Correlation between anti-thyroglobulin antibodies and the number of CD4+CD152+ T cells.
Discussion
The CD152 (CTLA-4) is a key negative regulator of T-cell activation. Previous studies based on the association between the CTLA-4 gene polymorphisms and Graves's disease and Hashimoto's thyroiditis showed that this antigen is involved in the pathogenesis of autoimmune thyroid diseases. Nevertheless, the functional effect of particular polymorphisms has not yet been elucidated. Anjos et al [11] suggested that the impairment of CTLA-4 function is due to decreased surface expression of CD152 on T cells. They explained it with alterations in the signal peptide of CTLA-4, leading to impaired processing to the cell surface. Our previous observation that the percentage of T cells with the surface expression of CD152 was significantly lower in children with Hashimoto's thyroiditis than in healthy controls is in agreement with the above outlined results [12]. In the present study we found that in patients with a lower amount of CD152+ T cells, the level of anti-thyroglobulin antibodies was statistically greater. The explanation of this finding seems to be a logical consequence of CTLA-4 function. The expression of CD152+ on T cells is a key factor for the termination of an immune response. Thus, a decreased number of CD152+ T cells can be responsible for a continuous activation of autoreactive T cells and for the development of autoimmune processes. This is in agreement with Anjos et al [11], who reported a decreased amount of CTLA-4 on the T cell surface, which promotes T lymphocyte proliferation leading to autoimmune disease.
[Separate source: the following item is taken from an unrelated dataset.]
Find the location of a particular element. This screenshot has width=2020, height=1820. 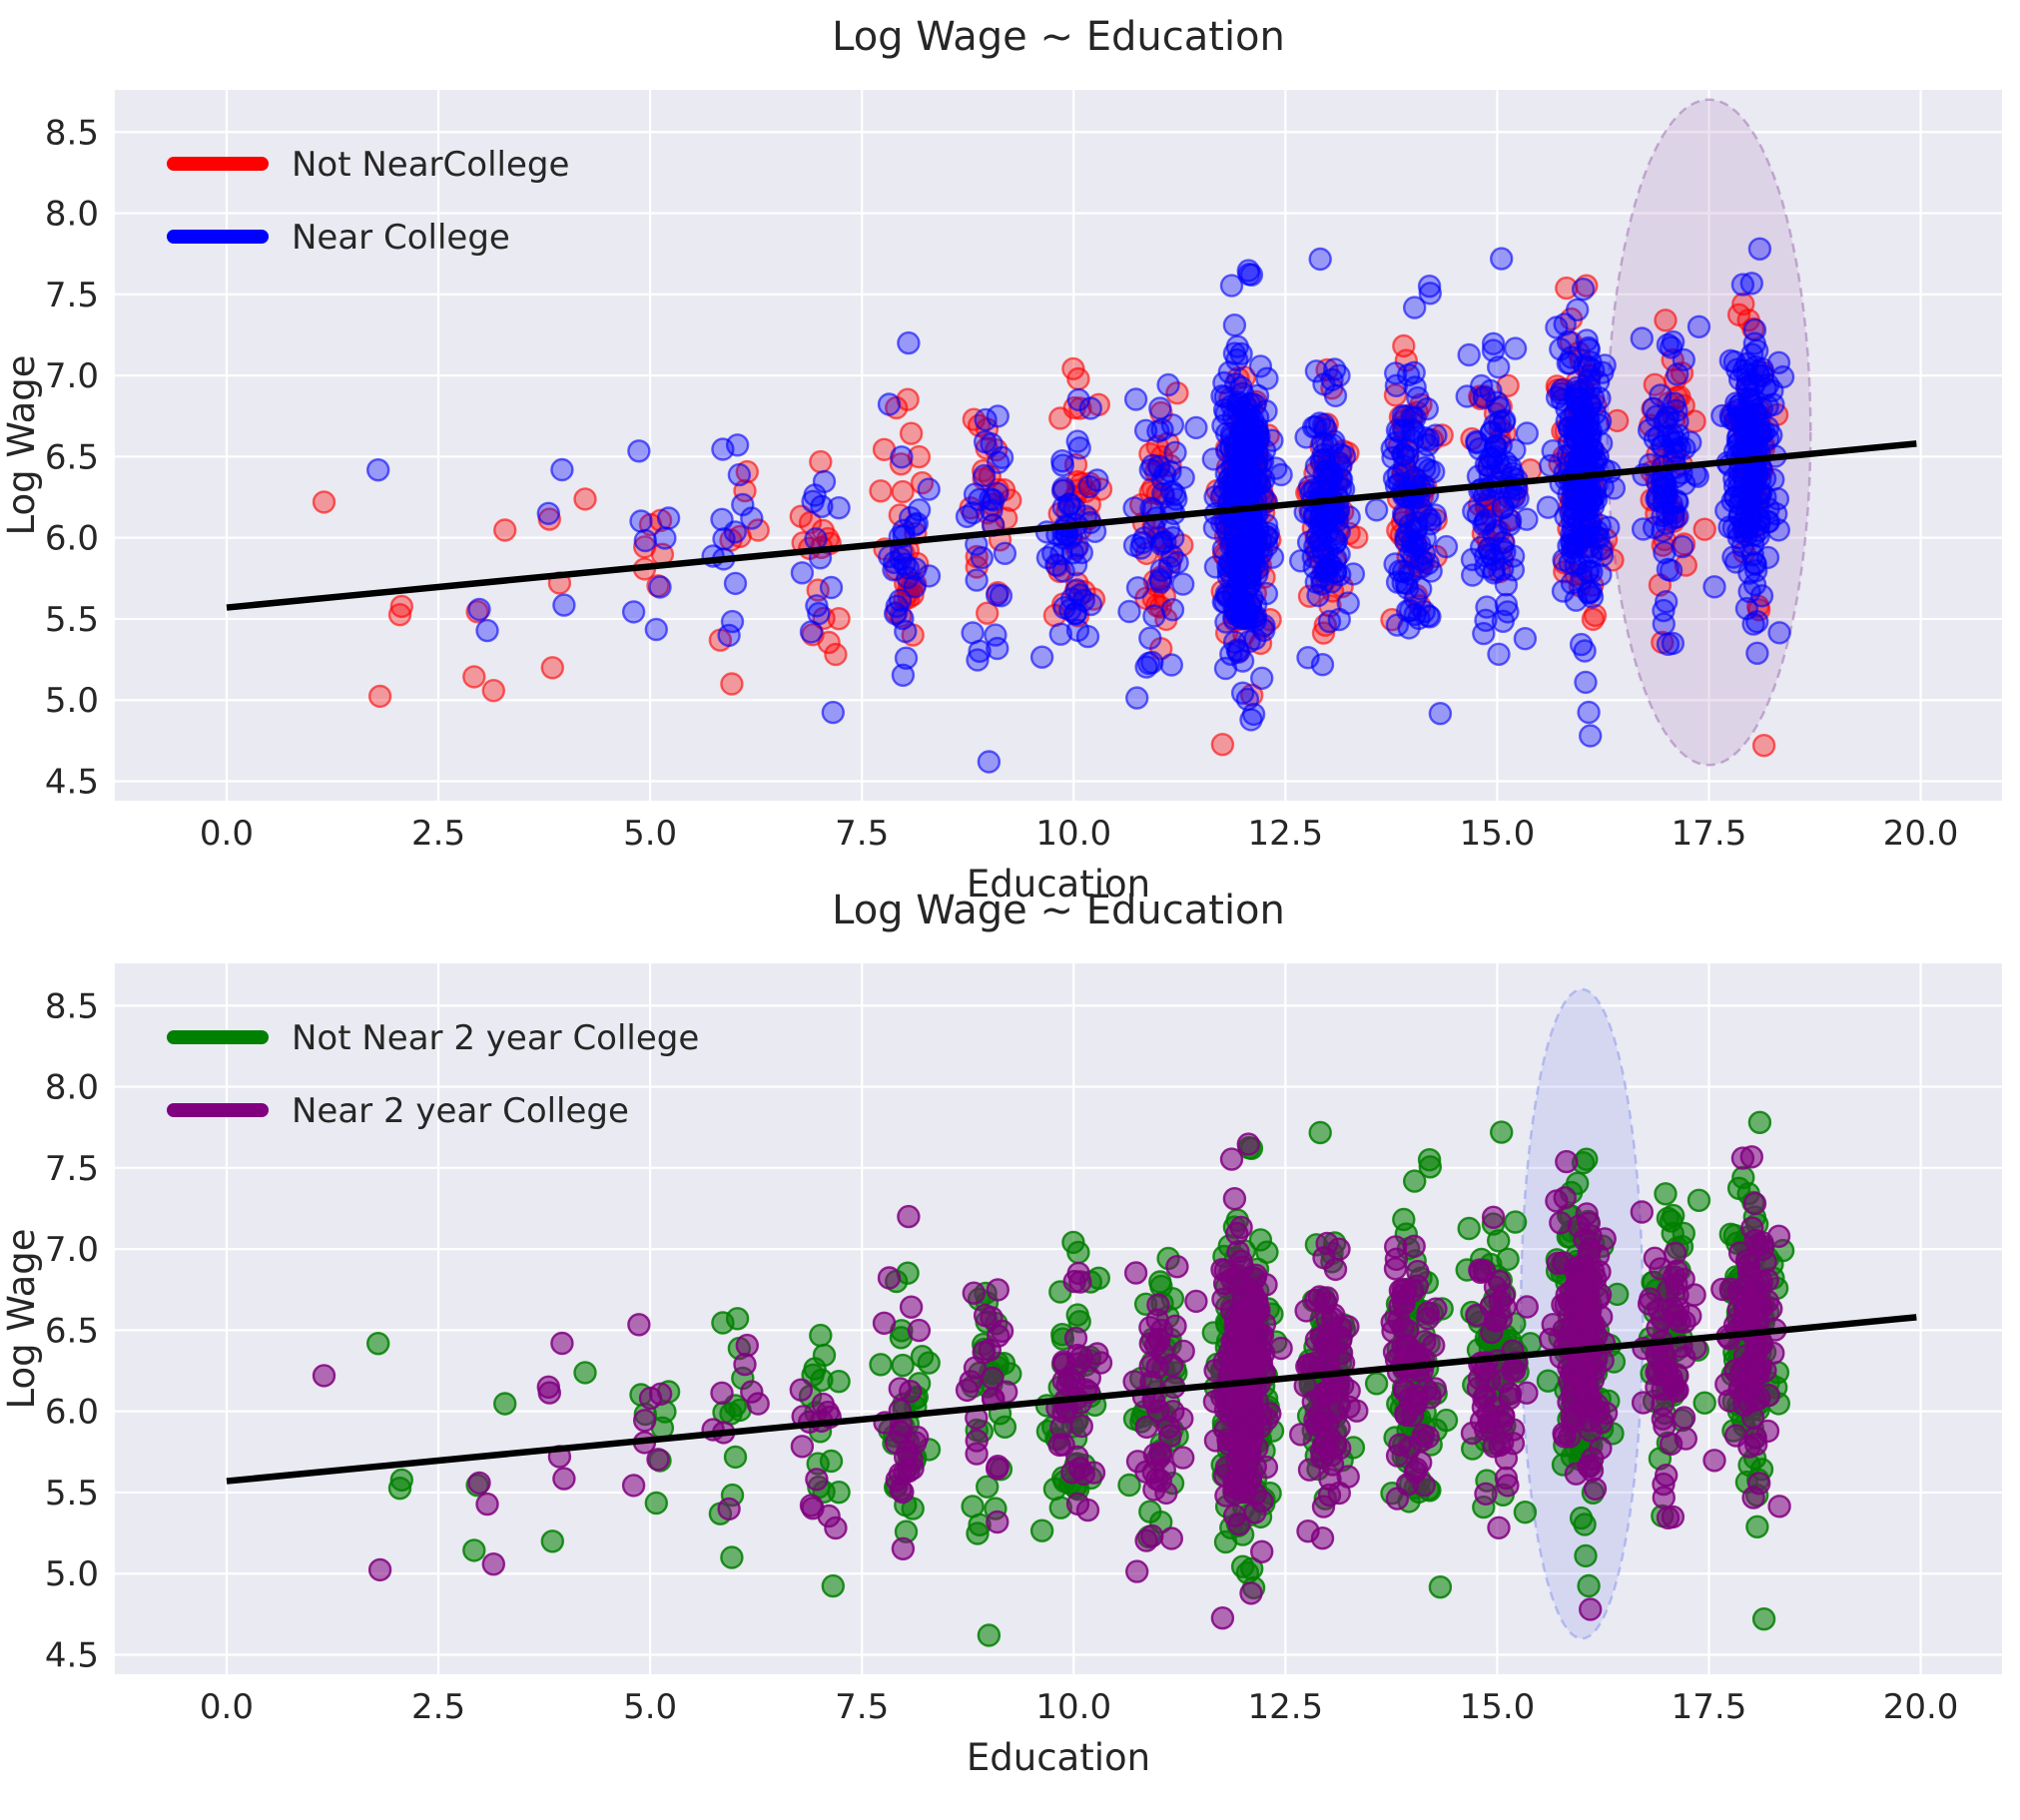

x-tick-label: 17.5 is located at coordinates (1710, 834).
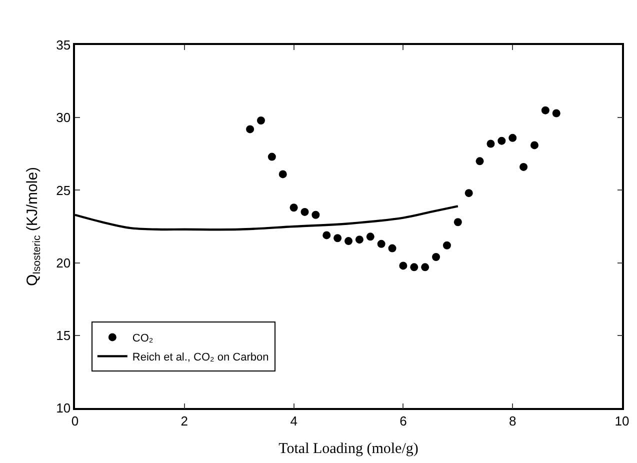  I want to click on legend-label: Reich et al., CO₂ on Carbon, so click(200, 358).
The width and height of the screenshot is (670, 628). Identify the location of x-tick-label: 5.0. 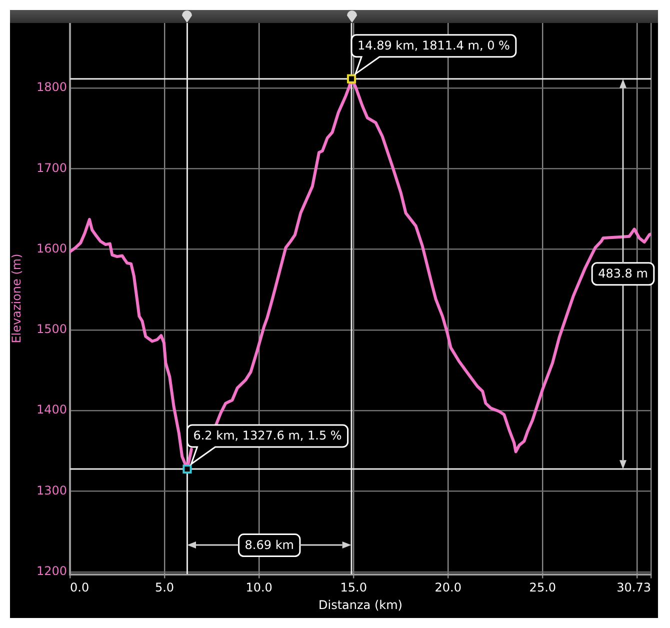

Laboratory markers of autoimmune thyroiditis are the anti-thyroid autoantibodies. In our patients, only did anti-thyroglobulin antibodies correlate with decreased expression of CD152 and anti-thyroperoxidase antibodies did not. Some studies of the natural course of Hashimoto's thyroiditis in children have shown that anti-thyroglobulin antibodies can appear earlier and reach higher levels than anti-thyroperoxidase antibodies. The preponderance of anti-thyroglobulin antibodies at early stages of autoimmune thyroiditis in children has been documented in several papers [13,14]. The best human models for the investigation of the natural development of autoimmune thyroiditis are the populations who initiate the mandatory iodination. According to these data, several years after the start of iodination anti-thyroglobulin antibodies rise as the first marker of autoimmune thyroiditis [15,16]. The hypothesis that thyroglobulin is a thyroid antigen, easily available to the immune system, which can initiate an autoimmune response remains still attractive [17-19]. It is known that iodination of the thyroglobulin particle alters its immunogenicity and exposes cryptic epitopes, which may break the peripheral tolerance and initiate an autoimmune process [19]. Anti-Tg antibodies are normally found in human serum, but they are referred to as natural autoantibodies, are poly-specific, and have different affinity for epitopes than anti-Tg antibodies from patients with Hashimoto's thyroiditis [20]. In the present study, our patients' anti-Tg antibodies correlated with decreasing expression of CD152, especially on CD4+ T cell. This T cell subset is important in humoral responses and antibodies production. It is known that the level of anti-thyroid antibodies is not constant in patients with autoimmune thyroiditis and varies during the disease development. The correlation between the level of antibodies and CD152 expression found in our patients may suggest that CD152 expression on CD4+ might be involved in alterations of antibodies in the course of disease. This observation requires further supportive explorations and a follow-up of the examined patients. We conclude that in children with Hashimoto's thyroiditis the number of T cell positive for CD152 is decreased compared with healthy children. The number of CD4+CD152+ T cells negatively correlates with the level of anti-thyroglobulin antibodies.
Conflicts of interest
The authors declare that they have no competing interests.